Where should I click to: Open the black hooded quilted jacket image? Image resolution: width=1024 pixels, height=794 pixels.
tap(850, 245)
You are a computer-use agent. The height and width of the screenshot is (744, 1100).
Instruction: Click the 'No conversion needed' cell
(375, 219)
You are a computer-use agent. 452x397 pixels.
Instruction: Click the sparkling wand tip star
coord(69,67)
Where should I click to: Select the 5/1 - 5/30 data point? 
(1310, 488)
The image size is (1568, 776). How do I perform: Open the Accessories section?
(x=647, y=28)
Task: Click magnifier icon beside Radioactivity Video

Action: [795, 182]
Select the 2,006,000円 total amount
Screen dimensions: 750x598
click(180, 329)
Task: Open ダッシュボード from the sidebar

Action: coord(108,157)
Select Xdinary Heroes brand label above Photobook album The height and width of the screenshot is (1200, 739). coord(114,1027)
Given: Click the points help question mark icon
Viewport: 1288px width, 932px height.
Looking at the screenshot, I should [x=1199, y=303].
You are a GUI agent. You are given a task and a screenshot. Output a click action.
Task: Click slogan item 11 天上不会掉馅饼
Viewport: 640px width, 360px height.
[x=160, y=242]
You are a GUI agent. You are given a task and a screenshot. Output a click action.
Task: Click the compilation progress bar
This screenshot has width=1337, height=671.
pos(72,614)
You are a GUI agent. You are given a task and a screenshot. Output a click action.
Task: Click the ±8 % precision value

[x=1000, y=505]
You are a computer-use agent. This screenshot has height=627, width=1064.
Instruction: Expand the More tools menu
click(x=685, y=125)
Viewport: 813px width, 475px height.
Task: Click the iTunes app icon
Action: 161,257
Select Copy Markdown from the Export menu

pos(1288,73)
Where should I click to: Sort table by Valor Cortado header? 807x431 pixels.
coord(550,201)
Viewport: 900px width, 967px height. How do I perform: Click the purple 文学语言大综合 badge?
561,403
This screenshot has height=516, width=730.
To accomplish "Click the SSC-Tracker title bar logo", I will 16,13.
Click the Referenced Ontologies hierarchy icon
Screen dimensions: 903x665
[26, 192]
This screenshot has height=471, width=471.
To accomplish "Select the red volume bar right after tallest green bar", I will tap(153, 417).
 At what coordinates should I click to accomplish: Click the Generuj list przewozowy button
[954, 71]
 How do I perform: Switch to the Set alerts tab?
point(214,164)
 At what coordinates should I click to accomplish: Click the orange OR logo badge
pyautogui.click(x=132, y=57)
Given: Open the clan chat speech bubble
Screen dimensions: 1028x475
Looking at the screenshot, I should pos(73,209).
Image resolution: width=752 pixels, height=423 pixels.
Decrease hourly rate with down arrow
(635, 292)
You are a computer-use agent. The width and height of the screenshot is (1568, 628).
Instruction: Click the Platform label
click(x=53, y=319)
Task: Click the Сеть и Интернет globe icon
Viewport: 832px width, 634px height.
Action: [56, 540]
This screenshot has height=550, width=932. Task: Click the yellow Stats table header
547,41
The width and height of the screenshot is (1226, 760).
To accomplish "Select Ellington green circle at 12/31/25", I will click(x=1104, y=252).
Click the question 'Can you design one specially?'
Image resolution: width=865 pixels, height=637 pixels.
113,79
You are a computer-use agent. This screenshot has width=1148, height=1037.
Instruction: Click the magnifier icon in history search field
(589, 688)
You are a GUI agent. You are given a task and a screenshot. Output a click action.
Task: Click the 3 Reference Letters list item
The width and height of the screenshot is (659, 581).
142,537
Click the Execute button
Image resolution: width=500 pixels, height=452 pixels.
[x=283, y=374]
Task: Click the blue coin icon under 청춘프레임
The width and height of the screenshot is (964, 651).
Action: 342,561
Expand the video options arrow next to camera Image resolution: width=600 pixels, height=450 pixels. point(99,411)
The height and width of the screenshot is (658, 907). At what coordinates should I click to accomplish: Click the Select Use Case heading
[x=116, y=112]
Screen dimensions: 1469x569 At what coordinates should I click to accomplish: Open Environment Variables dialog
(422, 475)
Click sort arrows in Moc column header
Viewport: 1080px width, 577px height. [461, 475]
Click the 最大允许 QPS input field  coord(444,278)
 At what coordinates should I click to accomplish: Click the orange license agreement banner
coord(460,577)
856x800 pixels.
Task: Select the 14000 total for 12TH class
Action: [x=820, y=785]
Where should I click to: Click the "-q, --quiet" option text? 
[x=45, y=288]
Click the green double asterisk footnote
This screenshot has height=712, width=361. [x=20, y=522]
====
→ What you will do
Using the entries above, extract exactly the span from the line with "Given: Open the clan chat speech bubble" to the line with "Task: Click the 3 Reference Letters list item", both lines included; leave out everything else.

→ Solution to the exercise
Given: Open the clan chat speech bubble
Screen dimensions: 1028x475
Looking at the screenshot, I should pos(73,209).
Image resolution: width=752 pixels, height=423 pixels.
Decrease hourly rate with down arrow
(635, 292)
You are a computer-use agent. The width and height of the screenshot is (1568, 628).
Instruction: Click the Platform label
click(x=53, y=319)
Task: Click the Сеть и Интернет globe icon
Viewport: 832px width, 634px height.
Action: [56, 540]
This screenshot has height=550, width=932. Task: Click the yellow Stats table header
547,41
The width and height of the screenshot is (1226, 760).
To accomplish "Select Ellington green circle at 12/31/25", I will click(x=1104, y=252).
Click the question 'Can you design one specially?'
Image resolution: width=865 pixels, height=637 pixels.
113,79
You are a computer-use agent. This screenshot has width=1148, height=1037.
Instruction: Click the magnifier icon in history search field
(589, 688)
You are a GUI agent. You are given a task and a screenshot. Output a click action.
Task: Click the 3 Reference Letters list item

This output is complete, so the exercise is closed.